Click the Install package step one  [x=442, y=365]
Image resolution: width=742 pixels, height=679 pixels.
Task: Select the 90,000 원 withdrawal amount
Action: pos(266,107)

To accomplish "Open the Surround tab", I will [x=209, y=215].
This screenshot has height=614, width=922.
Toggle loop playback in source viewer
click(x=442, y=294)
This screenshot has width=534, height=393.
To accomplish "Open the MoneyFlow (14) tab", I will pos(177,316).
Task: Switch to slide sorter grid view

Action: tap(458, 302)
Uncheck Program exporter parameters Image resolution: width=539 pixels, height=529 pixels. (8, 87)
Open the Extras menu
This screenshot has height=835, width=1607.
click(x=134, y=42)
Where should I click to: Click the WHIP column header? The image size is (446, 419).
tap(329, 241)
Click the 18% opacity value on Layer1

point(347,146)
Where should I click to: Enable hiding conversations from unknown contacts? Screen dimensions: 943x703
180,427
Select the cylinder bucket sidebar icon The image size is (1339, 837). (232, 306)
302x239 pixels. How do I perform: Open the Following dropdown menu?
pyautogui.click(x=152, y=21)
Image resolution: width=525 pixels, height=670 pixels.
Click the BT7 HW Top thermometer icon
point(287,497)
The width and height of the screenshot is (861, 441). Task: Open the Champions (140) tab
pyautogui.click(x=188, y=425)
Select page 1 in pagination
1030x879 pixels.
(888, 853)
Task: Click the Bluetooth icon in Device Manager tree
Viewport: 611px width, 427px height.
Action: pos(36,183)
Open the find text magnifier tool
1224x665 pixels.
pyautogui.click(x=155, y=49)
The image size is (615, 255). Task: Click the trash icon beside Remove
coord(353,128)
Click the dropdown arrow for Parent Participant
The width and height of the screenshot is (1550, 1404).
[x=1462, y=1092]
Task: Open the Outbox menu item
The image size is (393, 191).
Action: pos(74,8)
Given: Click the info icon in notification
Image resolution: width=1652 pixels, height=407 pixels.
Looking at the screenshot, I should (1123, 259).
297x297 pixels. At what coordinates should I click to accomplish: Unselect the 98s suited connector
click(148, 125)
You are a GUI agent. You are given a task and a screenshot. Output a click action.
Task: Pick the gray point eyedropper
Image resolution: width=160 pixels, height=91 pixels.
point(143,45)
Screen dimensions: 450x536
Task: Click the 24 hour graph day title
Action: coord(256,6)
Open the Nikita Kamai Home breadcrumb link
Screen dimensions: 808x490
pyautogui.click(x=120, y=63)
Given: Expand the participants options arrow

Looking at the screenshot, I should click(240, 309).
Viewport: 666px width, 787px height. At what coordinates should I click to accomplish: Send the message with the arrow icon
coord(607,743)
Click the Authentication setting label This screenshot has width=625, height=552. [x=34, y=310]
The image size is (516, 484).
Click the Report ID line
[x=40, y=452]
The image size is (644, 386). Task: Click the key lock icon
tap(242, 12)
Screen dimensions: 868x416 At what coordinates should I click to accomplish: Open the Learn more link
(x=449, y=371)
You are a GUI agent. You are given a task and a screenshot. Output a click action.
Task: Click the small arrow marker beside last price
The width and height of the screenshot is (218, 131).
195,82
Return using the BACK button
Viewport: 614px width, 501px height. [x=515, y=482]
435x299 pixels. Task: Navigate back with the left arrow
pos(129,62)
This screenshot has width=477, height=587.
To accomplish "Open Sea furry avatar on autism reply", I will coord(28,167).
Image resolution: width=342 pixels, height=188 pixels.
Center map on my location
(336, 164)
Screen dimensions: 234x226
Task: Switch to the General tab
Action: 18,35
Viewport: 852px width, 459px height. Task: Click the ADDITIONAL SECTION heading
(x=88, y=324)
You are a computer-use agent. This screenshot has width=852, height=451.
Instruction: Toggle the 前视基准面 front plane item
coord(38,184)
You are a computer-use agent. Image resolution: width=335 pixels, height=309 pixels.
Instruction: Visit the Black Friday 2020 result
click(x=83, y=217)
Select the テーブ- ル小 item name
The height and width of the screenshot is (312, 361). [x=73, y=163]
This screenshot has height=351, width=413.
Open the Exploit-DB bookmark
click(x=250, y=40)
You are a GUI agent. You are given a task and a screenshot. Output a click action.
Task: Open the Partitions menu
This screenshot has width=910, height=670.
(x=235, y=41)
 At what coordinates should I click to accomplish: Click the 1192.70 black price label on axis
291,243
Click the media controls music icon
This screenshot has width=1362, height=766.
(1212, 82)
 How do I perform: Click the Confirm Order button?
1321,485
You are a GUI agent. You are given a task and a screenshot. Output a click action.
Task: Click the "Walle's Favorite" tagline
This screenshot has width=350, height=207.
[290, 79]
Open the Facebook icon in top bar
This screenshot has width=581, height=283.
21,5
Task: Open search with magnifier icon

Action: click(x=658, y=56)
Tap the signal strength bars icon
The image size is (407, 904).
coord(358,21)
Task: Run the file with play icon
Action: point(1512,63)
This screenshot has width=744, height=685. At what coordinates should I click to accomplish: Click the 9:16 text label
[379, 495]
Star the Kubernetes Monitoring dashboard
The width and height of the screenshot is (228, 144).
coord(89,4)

Brief:
Retype every line of the material exactly as given.

Answer box:
Click the Install package step one  [x=442, y=365]
Image resolution: width=742 pixels, height=679 pixels.
Task: Select the 90,000 원 withdrawal amount
Action: pos(266,107)

To accomplish "Open the Surround tab", I will [x=209, y=215].
This screenshot has height=614, width=922.
Toggle loop playback in source viewer
click(x=442, y=294)
This screenshot has width=534, height=393.
To accomplish "Open the MoneyFlow (14) tab", I will pos(177,316).
Task: Switch to slide sorter grid view

Action: tap(458, 302)
Uncheck Program exporter parameters Image resolution: width=539 pixels, height=529 pixels. (8, 87)
Open the Extras menu
This screenshot has height=835, width=1607.
click(x=134, y=42)
Where should I click to: Click the WHIP column header? The image size is (446, 419).
tap(329, 241)
Click the 18% opacity value on Layer1

point(347,146)
Where should I click to: Enable hiding conversations from unknown contacts? Screen dimensions: 943x703
180,427
Select the cylinder bucket sidebar icon The image size is (1339, 837). (232, 306)
302x239 pixels. How do I perform: Open the Following dropdown menu?
pyautogui.click(x=152, y=21)
Image resolution: width=525 pixels, height=670 pixels.
Click the BT7 HW Top thermometer icon
point(287,497)
The width and height of the screenshot is (861, 441). Task: Open the Champions (140) tab
pyautogui.click(x=188, y=425)
Select page 1 in pagination
1030x879 pixels.
(888, 853)
Task: Click the Bluetooth icon in Device Manager tree
Viewport: 611px width, 427px height.
Action: pos(36,183)
Open the find text magnifier tool
1224x665 pixels.
pyautogui.click(x=155, y=49)
The image size is (615, 255). Task: Click the trash icon beside Remove
coord(353,128)
Click the dropdown arrow for Parent Participant
The width and height of the screenshot is (1550, 1404).
[x=1462, y=1092]
Task: Open the Outbox menu item
The image size is (393, 191).
Action: pos(74,8)
Given: Click the info icon in notification
Image resolution: width=1652 pixels, height=407 pixels.
Looking at the screenshot, I should (1123, 259).
297x297 pixels. At what coordinates should I click to accomplish: Unselect the 98s suited connector
click(148, 125)
You are a GUI agent. You are given a task and a screenshot. Output a click action.
Task: Pick the gray point eyedropper
Image resolution: width=160 pixels, height=91 pixels.
point(143,45)
Screen dimensions: 450x536
Task: Click the 24 hour graph day title
Action: coord(256,6)
Open the Nikita Kamai Home breadcrumb link
Screen dimensions: 808x490
pyautogui.click(x=120, y=63)
Given: Expand the participants options arrow

Looking at the screenshot, I should click(240, 309).
Viewport: 666px width, 787px height. At what coordinates should I click to accomplish: Send the message with the arrow icon
coord(607,743)
Click the Authentication setting label This screenshot has width=625, height=552. [x=34, y=310]
The image size is (516, 484).
Click the Report ID line
[x=40, y=452]
The image size is (644, 386). Task: Click the key lock icon
tap(242, 12)
Screen dimensions: 868x416 At what coordinates should I click to accomplish: Open the Learn more link
(x=449, y=371)
You are a GUI agent. You are given a task and a screenshot. Output a click action.
Task: Click the small arrow marker beside last price
The width and height of the screenshot is (218, 131).
195,82
Return using the BACK button
Viewport: 614px width, 501px height. [x=515, y=482]
435x299 pixels. Task: Navigate back with the left arrow
pos(129,62)
This screenshot has width=477, height=587.
To accomplish "Open Sea furry avatar on autism reply", I will coord(28,167).
Image resolution: width=342 pixels, height=188 pixels.
Center map on my location
(336, 164)
Screen dimensions: 234x226
Task: Switch to the General tab
Action: 18,35
Viewport: 852px width, 459px height. Task: Click the ADDITIONAL SECTION heading
(x=88, y=324)
You are a computer-use agent. This screenshot has width=852, height=451.
Instruction: Toggle the 前视基准面 front plane item
coord(38,184)
You are a computer-use agent. Image resolution: width=335 pixels, height=309 pixels.
Instruction: Visit the Black Friday 2020 result
click(x=83, y=217)
Select the テーブ- ル小 item name
The height and width of the screenshot is (312, 361). [x=73, y=163]
This screenshot has height=351, width=413.
Open the Exploit-DB bookmark
click(x=250, y=40)
You are a GUI agent. You are given a task and a screenshot. Output a click action.
Task: Open the Partitions menu
This screenshot has width=910, height=670.
(x=235, y=41)
 At what coordinates should I click to accomplish: Click the 1192.70 black price label on axis
291,243
Click the media controls music icon
This screenshot has width=1362, height=766.
(1212, 82)
 How do I perform: Click the Confirm Order button?
1321,485
You are a GUI agent. You are given a task and a screenshot. Output a click action.
Task: Click the "Walle's Favorite" tagline
This screenshot has width=350, height=207.
[290, 79]
Open the Facebook icon in top bar
This screenshot has width=581, height=283.
21,5
Task: Open search with magnifier icon

Action: click(x=658, y=56)
Tap the signal strength bars icon
The image size is (407, 904).
coord(358,21)
Task: Run the file with play icon
Action: point(1512,63)
This screenshot has width=744, height=685. At what coordinates should I click to accomplish: Click the 9:16 text label
[379, 495]
Star the Kubernetes Monitoring dashboard
The width and height of the screenshot is (228, 144).
coord(89,4)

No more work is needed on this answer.